### Exercise description
In your answer, copy every entry that follows exactly.

= = = = =

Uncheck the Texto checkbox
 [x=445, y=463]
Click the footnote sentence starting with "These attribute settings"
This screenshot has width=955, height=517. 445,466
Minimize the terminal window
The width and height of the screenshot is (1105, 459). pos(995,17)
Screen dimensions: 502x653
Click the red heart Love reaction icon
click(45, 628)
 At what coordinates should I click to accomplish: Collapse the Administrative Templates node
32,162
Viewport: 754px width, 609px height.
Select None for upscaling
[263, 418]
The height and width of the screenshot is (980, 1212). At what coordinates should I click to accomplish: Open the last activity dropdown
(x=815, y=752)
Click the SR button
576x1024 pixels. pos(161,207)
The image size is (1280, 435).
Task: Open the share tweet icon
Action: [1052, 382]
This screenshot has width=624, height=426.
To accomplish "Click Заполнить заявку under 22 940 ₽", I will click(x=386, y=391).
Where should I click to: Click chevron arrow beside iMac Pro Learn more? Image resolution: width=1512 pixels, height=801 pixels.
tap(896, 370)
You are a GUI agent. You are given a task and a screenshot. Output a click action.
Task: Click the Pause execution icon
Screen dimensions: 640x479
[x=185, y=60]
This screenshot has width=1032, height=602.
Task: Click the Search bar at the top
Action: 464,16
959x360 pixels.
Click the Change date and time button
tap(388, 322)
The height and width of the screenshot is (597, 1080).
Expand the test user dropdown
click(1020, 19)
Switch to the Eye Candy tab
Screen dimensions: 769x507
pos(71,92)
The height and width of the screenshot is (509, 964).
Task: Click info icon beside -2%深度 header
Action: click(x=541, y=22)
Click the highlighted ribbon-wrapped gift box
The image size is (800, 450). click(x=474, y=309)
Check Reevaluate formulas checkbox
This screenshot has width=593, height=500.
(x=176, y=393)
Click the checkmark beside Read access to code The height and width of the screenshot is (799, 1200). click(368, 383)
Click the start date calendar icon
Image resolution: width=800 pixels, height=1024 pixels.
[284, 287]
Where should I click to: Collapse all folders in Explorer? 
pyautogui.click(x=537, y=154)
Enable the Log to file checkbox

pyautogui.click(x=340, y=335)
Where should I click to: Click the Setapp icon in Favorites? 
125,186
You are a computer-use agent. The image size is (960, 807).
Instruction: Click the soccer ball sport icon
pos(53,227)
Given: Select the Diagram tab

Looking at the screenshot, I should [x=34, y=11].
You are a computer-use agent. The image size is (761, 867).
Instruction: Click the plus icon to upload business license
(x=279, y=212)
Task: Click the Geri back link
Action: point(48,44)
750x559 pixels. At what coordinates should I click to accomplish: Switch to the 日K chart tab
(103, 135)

= = = = =

### Response
Uncheck the Texto checkbox
 [x=445, y=463]
Click the footnote sentence starting with "These attribute settings"
This screenshot has width=955, height=517. 445,466
Minimize the terminal window
The width and height of the screenshot is (1105, 459). pos(995,17)
Screen dimensions: 502x653
Click the red heart Love reaction icon
click(45, 628)
 At what coordinates should I click to accomplish: Collapse the Administrative Templates node
32,162
Viewport: 754px width, 609px height.
Select None for upscaling
[263, 418]
The height and width of the screenshot is (980, 1212). At what coordinates should I click to accomplish: Open the last activity dropdown
(x=815, y=752)
Click the SR button
576x1024 pixels. pos(161,207)
The image size is (1280, 435).
Task: Open the share tweet icon
Action: [1052, 382]
This screenshot has width=624, height=426.
To accomplish "Click Заполнить заявку under 22 940 ₽", I will click(x=386, y=391).
Where should I click to: Click chevron arrow beside iMac Pro Learn more? Image resolution: width=1512 pixels, height=801 pixels.
tap(896, 370)
You are a GUI agent. You are given a task and a screenshot. Output a click action.
Task: Click the Pause execution icon
Screen dimensions: 640x479
[x=185, y=60]
This screenshot has width=1032, height=602.
Task: Click the Search bar at the top
Action: 464,16
959x360 pixels.
Click the Change date and time button
tap(388, 322)
The height and width of the screenshot is (597, 1080).
Expand the test user dropdown
click(1020, 19)
Switch to the Eye Candy tab
Screen dimensions: 769x507
pos(71,92)
The height and width of the screenshot is (509, 964).
Task: Click info icon beside -2%深度 header
Action: click(x=541, y=22)
Click the highlighted ribbon-wrapped gift box
The image size is (800, 450). click(x=474, y=309)
Check Reevaluate formulas checkbox
This screenshot has width=593, height=500.
(x=176, y=393)
Click the checkmark beside Read access to code The height and width of the screenshot is (799, 1200). click(368, 383)
Click the start date calendar icon
Image resolution: width=800 pixels, height=1024 pixels.
[284, 287]
Where should I click to: Collapse all folders in Explorer? 
pyautogui.click(x=537, y=154)
Enable the Log to file checkbox

pyautogui.click(x=340, y=335)
Where should I click to: Click the Setapp icon in Favorites? 
125,186
You are a computer-use agent. The image size is (960, 807).
Instruction: Click the soccer ball sport icon
pos(53,227)
Given: Select the Diagram tab

Looking at the screenshot, I should [x=34, y=11].
You are a computer-use agent. The image size is (761, 867).
Instruction: Click the plus icon to upload business license
(x=279, y=212)
Task: Click the Geri back link
Action: point(48,44)
750x559 pixels. At what coordinates should I click to accomplish: Switch to the 日K chart tab
(103, 135)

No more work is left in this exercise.